The onset of CSCC is associated with unlimited migration and proliferation of skin squamous epithelial cells [36], so any factor that affects the proliferation and migration of skin squamous epithelial cells may trigger CSCC. LncRNAs turn out to be regulators of almost all cellular processes, including cell migration and proliferation [37, 38]. Since HOTAIR is identified to participate in cell migration and proliferation [39, 40], it is assumed that HOTAIR may participate in the pathogenesis of CSCC.
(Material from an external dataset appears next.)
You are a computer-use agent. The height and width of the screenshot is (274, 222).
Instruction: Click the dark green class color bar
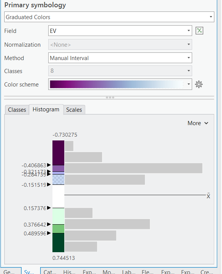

The results of this study illustrated that in comparison with that in normal human keratinocyte cell line HaCaT, the level of HOTAIR in CSCC cell lines was raised significantly. Additionally, lowered expression of HOTAIR could prominently repress cell migration and proliferation as well as its EMT process, representing that HOTAIR is a pivotal positive regulator of CSCC cell growth and plays a role as an oncogene. Therefore, deeply investigating the mechanism of HOTAIR in boosting CSCC cell growth is conducive to understanding the occurrence, development and metastasis of CSCC.

Literature [31, 32, 41, 42] has demonstrated that HOTAIR is a potential ceRNA. Later, it was confirmed through RIP and dual-luciferase reporter assay that HOTAIR could bind to miR-326. Up to now, an enormous body of studies have shown that miR-326 expression in tumors such as colorectal cancer and gastric cancer is reduced [43, 44]. The current research proved that miR-326 was down-regulated in CSCC cell lines, and miR-326 mimics could markedly repress cell migration and proliferation. It was simultaneously found that the inhibition of miR-326 mimics on proliferation and migration of CSCC cells could be reversed by HOTAIR OE. All these results identify that HOTAIR and miR-326 may participate in CSCC occurrence and development through modulating the proliferation and migration of CSCC cells.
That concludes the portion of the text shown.